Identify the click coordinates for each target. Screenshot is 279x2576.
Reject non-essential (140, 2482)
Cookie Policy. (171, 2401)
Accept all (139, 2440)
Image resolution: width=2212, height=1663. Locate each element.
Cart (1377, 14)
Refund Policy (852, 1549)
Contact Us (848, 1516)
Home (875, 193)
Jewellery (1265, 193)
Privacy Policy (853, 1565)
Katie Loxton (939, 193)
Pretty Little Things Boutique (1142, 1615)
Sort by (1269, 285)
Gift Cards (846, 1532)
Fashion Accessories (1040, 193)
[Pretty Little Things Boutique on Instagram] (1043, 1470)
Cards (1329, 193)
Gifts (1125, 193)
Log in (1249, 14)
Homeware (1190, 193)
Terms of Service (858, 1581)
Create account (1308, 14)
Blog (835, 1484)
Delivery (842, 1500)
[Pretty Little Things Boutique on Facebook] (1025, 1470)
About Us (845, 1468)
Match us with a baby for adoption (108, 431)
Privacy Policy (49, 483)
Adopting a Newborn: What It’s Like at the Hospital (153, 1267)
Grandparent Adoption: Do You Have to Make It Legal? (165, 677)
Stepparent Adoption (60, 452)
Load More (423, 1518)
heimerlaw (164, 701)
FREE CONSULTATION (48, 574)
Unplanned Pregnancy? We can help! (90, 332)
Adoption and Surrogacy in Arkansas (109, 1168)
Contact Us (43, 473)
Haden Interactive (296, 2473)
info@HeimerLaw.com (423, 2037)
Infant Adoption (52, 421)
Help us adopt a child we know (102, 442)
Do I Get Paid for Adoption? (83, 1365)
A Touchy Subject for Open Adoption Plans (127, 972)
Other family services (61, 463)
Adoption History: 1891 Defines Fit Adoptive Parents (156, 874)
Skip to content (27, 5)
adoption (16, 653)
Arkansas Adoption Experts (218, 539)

------------------------------------------------------------------------

◆ **WHAT THE TASK REQUIRES**
Rewrite all the rows above, changing every "Privacy Policy" to "Privacy Notice" and keeping everything else the same.

◆ **SOLUTION FOR THIS PROBLEM**
Identify the click coordinates for each target. Screenshot is 279x2576.
Reject non-essential (140, 2482)
Cookie Policy. (171, 2401)
Accept all (139, 2440)
Image resolution: width=2212, height=1663. Locate each element.
Cart (1377, 14)
Refund Policy (852, 1549)
Contact Us (848, 1516)
Home (875, 193)
Jewellery (1265, 193)
Privacy Notice (853, 1565)
Katie Loxton (939, 193)
Pretty Little Things Boutique (1142, 1615)
Sort by (1269, 285)
Gift Cards (846, 1532)
Fashion Accessories (1040, 193)
[Pretty Little Things Boutique on Instagram] (1043, 1470)
Cards (1329, 193)
Gifts (1125, 193)
Log in (1249, 14)
Homeware (1190, 193)
Terms of Service (858, 1581)
Create account (1308, 14)
Blog (835, 1484)
Delivery (842, 1500)
[Pretty Little Things Boutique on Facebook] (1025, 1470)
About Us (845, 1468)
Match us with a baby for adoption (108, 431)
Privacy Notice (49, 483)
Adopting a Newborn: What It’s Like at the Hospital (153, 1267)
Grandparent Adoption: Do You Have to Make It Legal? (165, 677)
Stepparent Adoption (60, 452)
Load More (423, 1518)
heimerlaw (164, 701)
FREE CONSULTATION (48, 574)
Unplanned Pregnancy? We can help! (90, 332)
Adoption and Surrogacy in Arkansas (109, 1168)
Contact Us (43, 473)
Haden Interactive (296, 2473)
info@HeimerLaw.com (423, 2037)
Infant Adoption (52, 421)
Help us adopt a child we know (102, 442)
Do I Get Paid for Adoption? (83, 1365)
A Touchy Subject for Open Adoption Plans (127, 972)
Other family services (61, 463)
Adoption History: 1891 Defines Fit Adoptive Parents (156, 874)
Skip to content (27, 5)
adoption (16, 653)
Arkansas Adoption Experts (218, 539)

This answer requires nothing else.